[Word and element pointing items]
-.-.-

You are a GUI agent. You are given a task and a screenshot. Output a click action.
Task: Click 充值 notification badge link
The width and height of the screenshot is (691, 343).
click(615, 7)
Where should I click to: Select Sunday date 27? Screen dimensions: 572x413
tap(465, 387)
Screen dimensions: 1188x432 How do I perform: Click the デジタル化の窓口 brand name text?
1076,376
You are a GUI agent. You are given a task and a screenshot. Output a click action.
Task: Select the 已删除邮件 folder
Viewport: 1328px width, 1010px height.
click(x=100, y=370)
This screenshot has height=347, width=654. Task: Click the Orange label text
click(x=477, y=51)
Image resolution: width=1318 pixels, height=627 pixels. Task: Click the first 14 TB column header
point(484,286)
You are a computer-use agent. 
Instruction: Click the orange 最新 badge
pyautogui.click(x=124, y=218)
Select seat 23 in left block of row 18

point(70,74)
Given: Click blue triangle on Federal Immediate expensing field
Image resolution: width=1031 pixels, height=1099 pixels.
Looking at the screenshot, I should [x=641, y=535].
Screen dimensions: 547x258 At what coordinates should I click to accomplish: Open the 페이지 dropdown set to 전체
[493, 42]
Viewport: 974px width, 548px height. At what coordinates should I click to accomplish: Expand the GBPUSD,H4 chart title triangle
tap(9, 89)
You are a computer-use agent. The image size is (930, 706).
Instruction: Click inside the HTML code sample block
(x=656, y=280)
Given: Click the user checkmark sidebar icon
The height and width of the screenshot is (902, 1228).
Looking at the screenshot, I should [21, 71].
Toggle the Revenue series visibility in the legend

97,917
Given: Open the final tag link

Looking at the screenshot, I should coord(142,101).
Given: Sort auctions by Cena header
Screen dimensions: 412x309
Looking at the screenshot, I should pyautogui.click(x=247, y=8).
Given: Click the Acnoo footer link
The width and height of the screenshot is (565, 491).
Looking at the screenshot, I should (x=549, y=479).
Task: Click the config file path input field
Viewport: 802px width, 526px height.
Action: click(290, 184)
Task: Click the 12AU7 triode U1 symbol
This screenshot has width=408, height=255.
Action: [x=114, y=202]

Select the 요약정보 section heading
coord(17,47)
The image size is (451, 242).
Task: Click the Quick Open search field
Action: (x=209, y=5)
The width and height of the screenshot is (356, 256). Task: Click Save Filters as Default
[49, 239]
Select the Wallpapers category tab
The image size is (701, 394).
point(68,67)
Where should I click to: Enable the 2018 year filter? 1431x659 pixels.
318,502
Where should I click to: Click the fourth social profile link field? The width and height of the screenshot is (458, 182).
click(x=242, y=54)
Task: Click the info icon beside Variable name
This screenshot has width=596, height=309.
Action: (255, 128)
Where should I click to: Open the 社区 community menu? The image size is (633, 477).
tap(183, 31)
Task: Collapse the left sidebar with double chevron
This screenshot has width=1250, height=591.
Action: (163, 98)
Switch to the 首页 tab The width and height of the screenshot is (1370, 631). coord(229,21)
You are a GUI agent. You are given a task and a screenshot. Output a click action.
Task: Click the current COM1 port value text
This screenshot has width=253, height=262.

-.-.-

• **Stated goal**
Render every line of the items above as a Markdown table with the columns "No." and "Line", numbering the rows in order and omitting blank lines.

• **Solution to the problem**
| No. | Line |
|---|---|
| 1 | You are a GUI agent. You are given a task and a screenshot. Output a click action. |
| 2 | Task: Click 充值 notification badge link |
| 3 | The width and height of the screenshot is (691, 343). |
| 4 | click(615, 7) |
| 5 | Where should I click to: Select Sunday date 27? Screen dimensions: 572x413 |
| 6 | tap(465, 387) |
| 7 | Screen dimensions: 1188x432 How do I perform: Click the デジタル化の窓口 brand name text? |
| 8 | 1076,376 |
| 9 | You are a GUI agent. You are given a task and a screenshot. Output a click action. |
| 10 | Task: Select the 已删除邮件 folder |
| 11 | Viewport: 1328px width, 1010px height. |
| 12 | click(x=100, y=370) |
| 13 | This screenshot has height=347, width=654. Task: Click the Orange label text |
| 14 | click(x=477, y=51) |
| 15 | Image resolution: width=1318 pixels, height=627 pixels. Task: Click the first 14 TB column header |
| 16 | point(484,286) |
| 17 | You are a computer-use agent.  |
| 18 | Instruction: Click the orange 最新 badge |
| 19 | pyautogui.click(x=124, y=218) |
| 20 | Select seat 23 in left block of row 18 |
| 21 | point(70,74) |
| 22 | Given: Click blue triangle on Federal Immediate expensing field |
| 23 | Image resolution: width=1031 pixels, height=1099 pixels. |
| 24 | Looking at the screenshot, I should [x=641, y=535]. |
| 25 | Screen dimensions: 547x258 At what coordinates should I click to accomplish: Open the 페이지 dropdown set to 전체 |
| 26 | [493, 42] |
| 27 | Viewport: 974px width, 548px height. At what coordinates should I click to accomplish: Expand the GBPUSD,H4 chart title triangle |
| 28 | tap(9, 89) |
| 29 | You are a computer-use agent. The image size is (930, 706). |
| 30 | Instruction: Click inside the HTML code sample block |
| 31 | (x=656, y=280) |
| 32 | Given: Click the user checkmark sidebar icon |
| 33 | The height and width of the screenshot is (902, 1228). |
| 34 | Looking at the screenshot, I should [21, 71]. |
| 35 | Toggle the Revenue series visibility in the legend |
| 36 | 97,917 |
| 37 | Given: Open the final tag link |
| 38 | Looking at the screenshot, I should coord(142,101). |
| 39 | Given: Sort auctions by Cena header |
| 40 | Screen dimensions: 412x309 |
| 41 | Looking at the screenshot, I should pyautogui.click(x=247, y=8). |
| 42 | Given: Click the Acnoo footer link |
| 43 | The width and height of the screenshot is (565, 491). |
| 44 | Looking at the screenshot, I should (x=549, y=479). |
| 45 | Task: Click the config file path input field |
| 46 | Viewport: 802px width, 526px height. |
| 47 | Action: click(290, 184) |
| 48 | Task: Click the 12AU7 triode U1 symbol |
| 49 | This screenshot has width=408, height=255. |
| 50 | Action: [x=114, y=202] |
| 51 | Select the 요약정보 section heading |
| 52 | coord(17,47) |
| 53 | The image size is (451, 242). |
| 54 | Task: Click the Quick Open search field |
| 55 | Action: (x=209, y=5) |
| 56 | The width and height of the screenshot is (356, 256). Task: Click Save Filters as Default |
| 57 | [49, 239] |
| 58 | Select the Wallpapers category tab |
| 59 | The image size is (701, 394). |
| 60 | point(68,67) |
| 61 | Where should I click to: Enable the 2018 year filter? 1431x659 pixels. |
| 62 | 318,502 |
| 63 | Where should I click to: Click the fourth social profile link field? The width and height of the screenshot is (458, 182). |
| 64 | click(x=242, y=54) |
| 65 | Task: Click the info icon beside Variable name |
| 66 | This screenshot has width=596, height=309. |
| 67 | Action: (255, 128) |
| 68 | Where should I click to: Open the 社区 community menu? The image size is (633, 477). |
| 69 | tap(183, 31) |
| 70 | Task: Collapse the left sidebar with double chevron |
| 71 | This screenshot has width=1250, height=591. |
| 72 | Action: (163, 98) |
| 73 | Switch to the 首页 tab The width and height of the screenshot is (1370, 631). coord(229,21) |
| 74 | You are a GUI agent. You are given a task and a screenshot. Output a click action. |
| 75 | Task: Click the current COM1 port value text |
| 76 | This screenshot has width=253, height=262. |